#### RECORDED INFORMATION ####

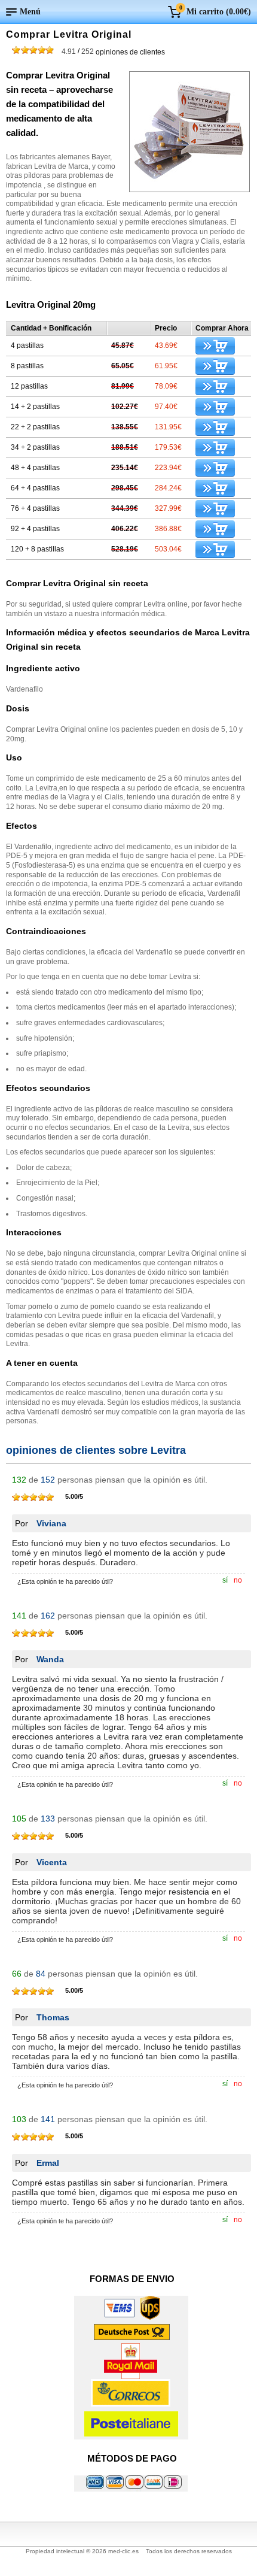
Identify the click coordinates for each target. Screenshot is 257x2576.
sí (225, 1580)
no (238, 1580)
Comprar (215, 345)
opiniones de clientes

####
#### RECORDED INFORMATION ####

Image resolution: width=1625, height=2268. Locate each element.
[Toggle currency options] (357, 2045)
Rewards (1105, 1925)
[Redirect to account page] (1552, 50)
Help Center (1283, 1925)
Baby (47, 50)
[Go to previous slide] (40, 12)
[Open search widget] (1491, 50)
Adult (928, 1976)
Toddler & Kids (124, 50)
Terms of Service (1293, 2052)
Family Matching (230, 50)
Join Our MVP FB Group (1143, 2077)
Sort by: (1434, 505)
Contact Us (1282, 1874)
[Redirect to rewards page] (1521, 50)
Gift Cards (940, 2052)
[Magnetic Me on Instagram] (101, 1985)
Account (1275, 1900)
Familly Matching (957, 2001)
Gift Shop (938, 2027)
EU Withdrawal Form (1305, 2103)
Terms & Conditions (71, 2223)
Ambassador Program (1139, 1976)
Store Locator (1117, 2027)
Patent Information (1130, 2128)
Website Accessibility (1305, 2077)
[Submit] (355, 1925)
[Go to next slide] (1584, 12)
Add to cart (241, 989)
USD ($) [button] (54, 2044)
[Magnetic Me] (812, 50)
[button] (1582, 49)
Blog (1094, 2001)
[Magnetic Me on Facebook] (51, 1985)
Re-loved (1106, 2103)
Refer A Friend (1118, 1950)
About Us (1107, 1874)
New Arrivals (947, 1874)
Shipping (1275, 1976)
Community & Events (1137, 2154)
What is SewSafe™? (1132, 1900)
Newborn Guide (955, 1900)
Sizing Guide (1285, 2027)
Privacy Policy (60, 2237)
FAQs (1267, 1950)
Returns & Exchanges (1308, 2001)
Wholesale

####
#### RECORDED INFORMATION ####

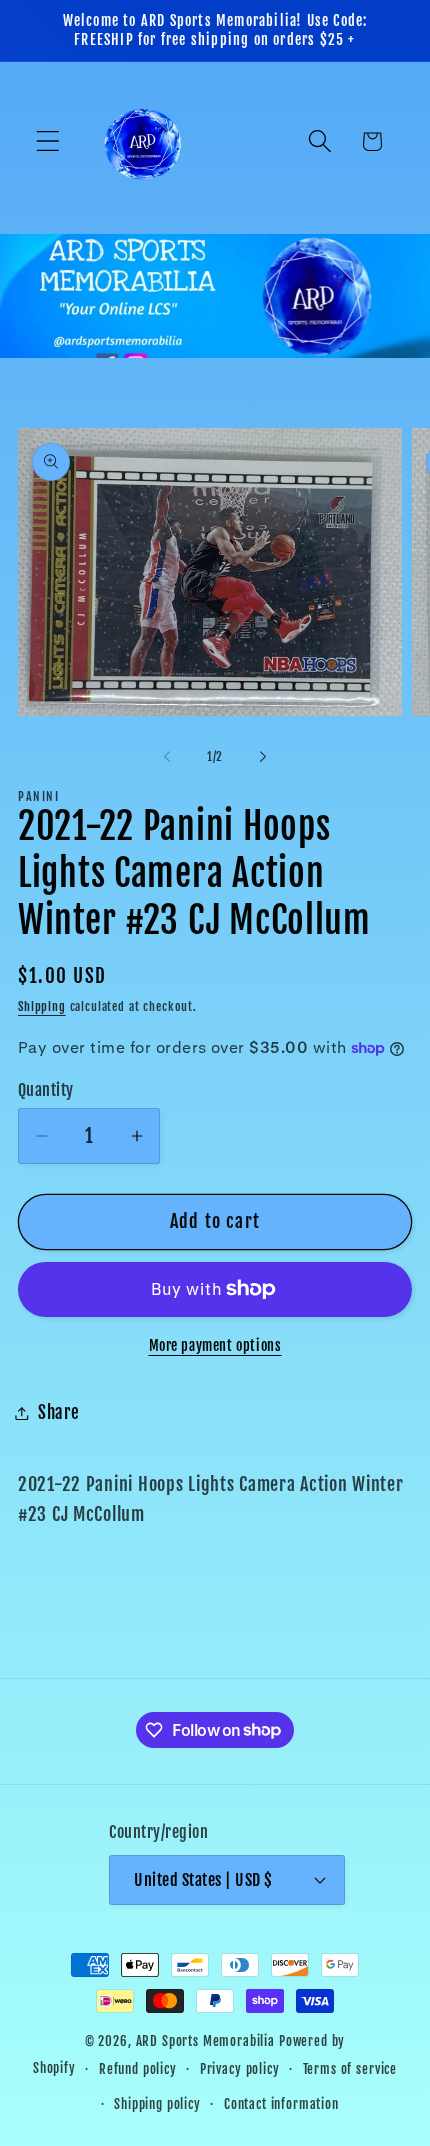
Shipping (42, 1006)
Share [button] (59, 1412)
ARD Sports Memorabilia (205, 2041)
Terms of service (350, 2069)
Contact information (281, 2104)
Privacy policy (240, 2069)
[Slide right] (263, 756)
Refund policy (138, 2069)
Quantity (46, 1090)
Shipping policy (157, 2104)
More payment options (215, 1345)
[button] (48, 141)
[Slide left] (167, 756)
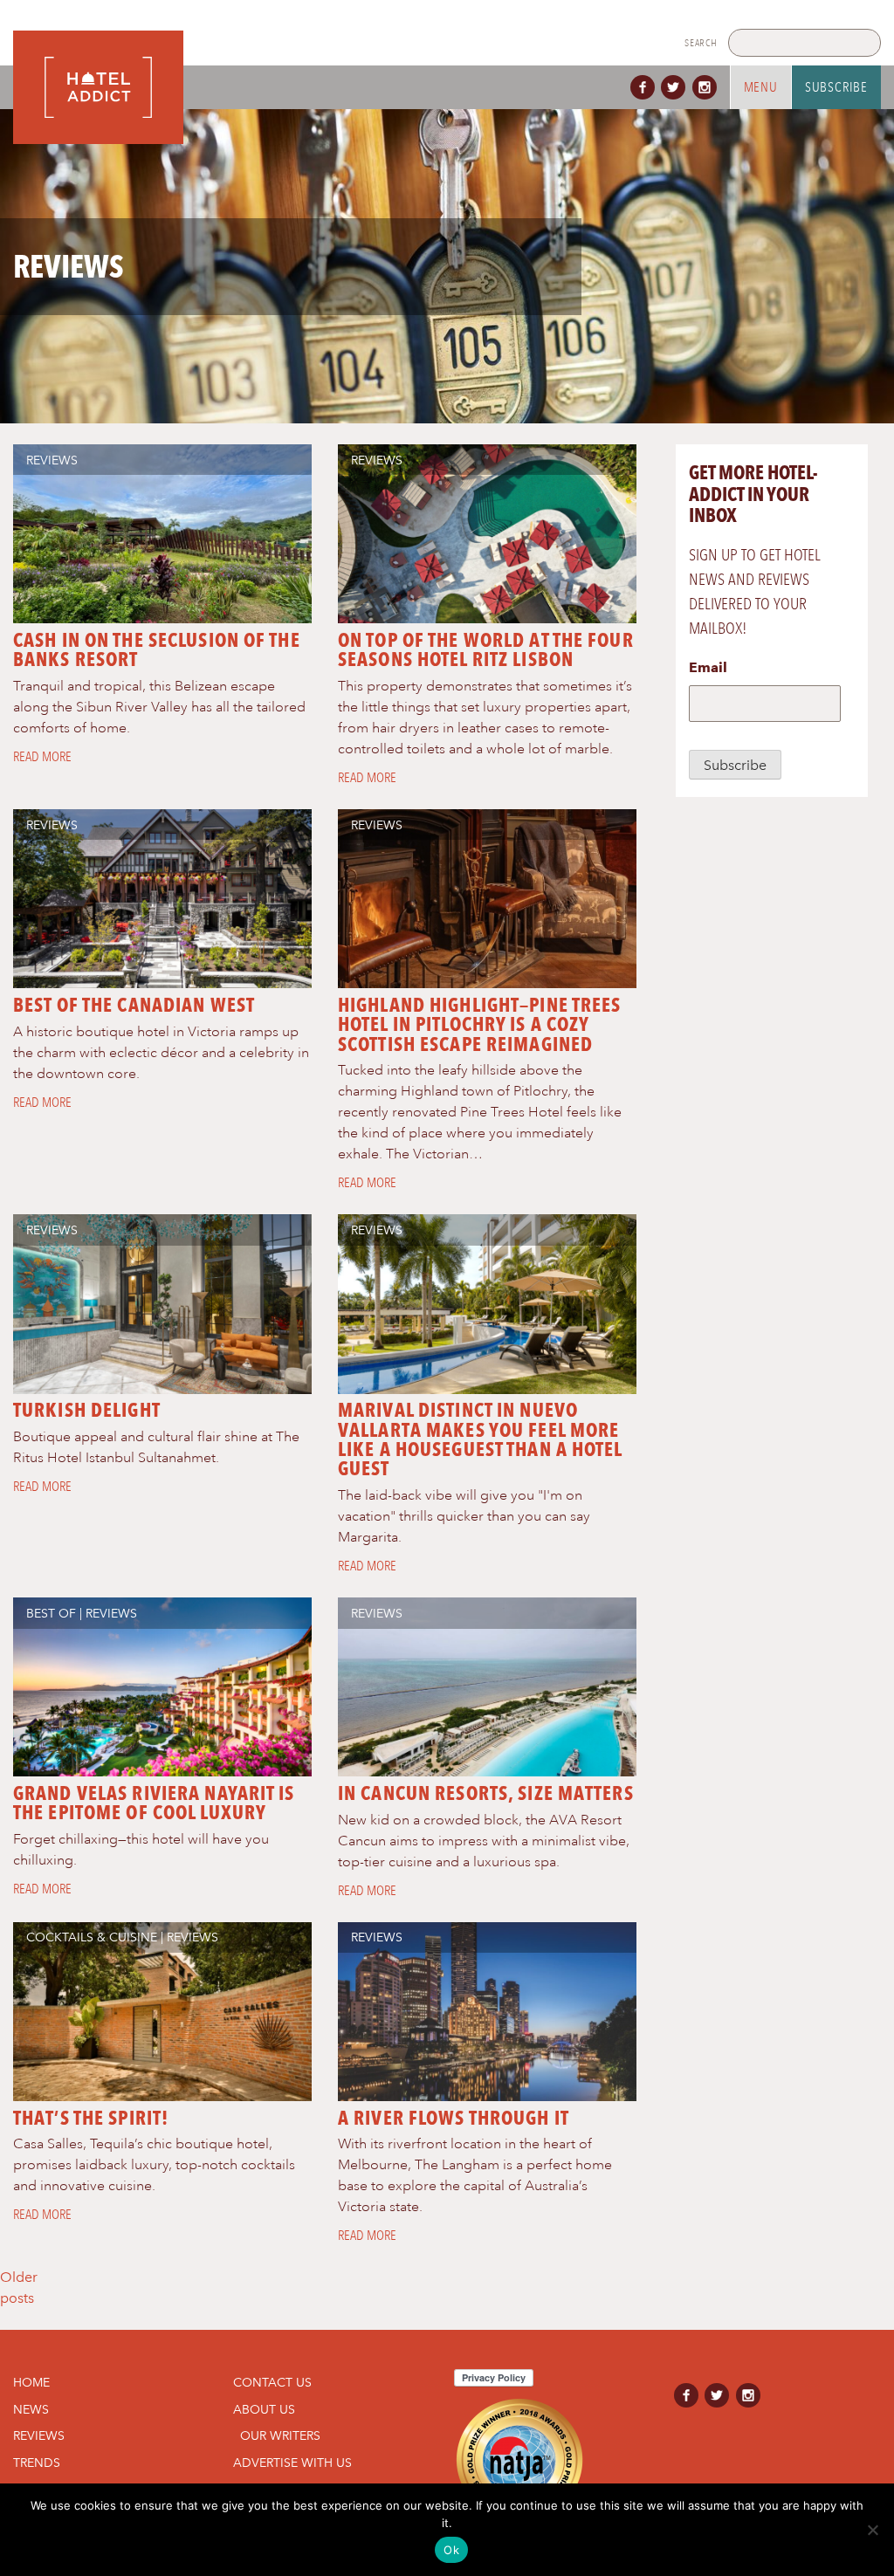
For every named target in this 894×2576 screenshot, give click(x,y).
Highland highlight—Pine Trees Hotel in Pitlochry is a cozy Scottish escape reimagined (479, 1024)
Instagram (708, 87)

####

WHAT NEEDS TO BE DONE
In the data above, retype exactly and only the lines between the one holding "Add to cart (241, 989)" and the one holding "What is SewSafe™? (1132, 1900)", inclusive.

EXERCISE SOLUTION
Add to cart (241, 989)
USD ($) [button] (54, 2044)
[Magnetic Me] (812, 50)
[button] (1582, 49)
Blog (1094, 2001)
[Magnetic Me on Facebook] (51, 1985)
Re-loved (1106, 2103)
Refer A Friend (1118, 1950)
About Us (1107, 1874)
New Arrivals (947, 1874)
Shipping (1275, 1976)
Community & Events (1137, 2154)
What is SewSafe™? (1132, 1900)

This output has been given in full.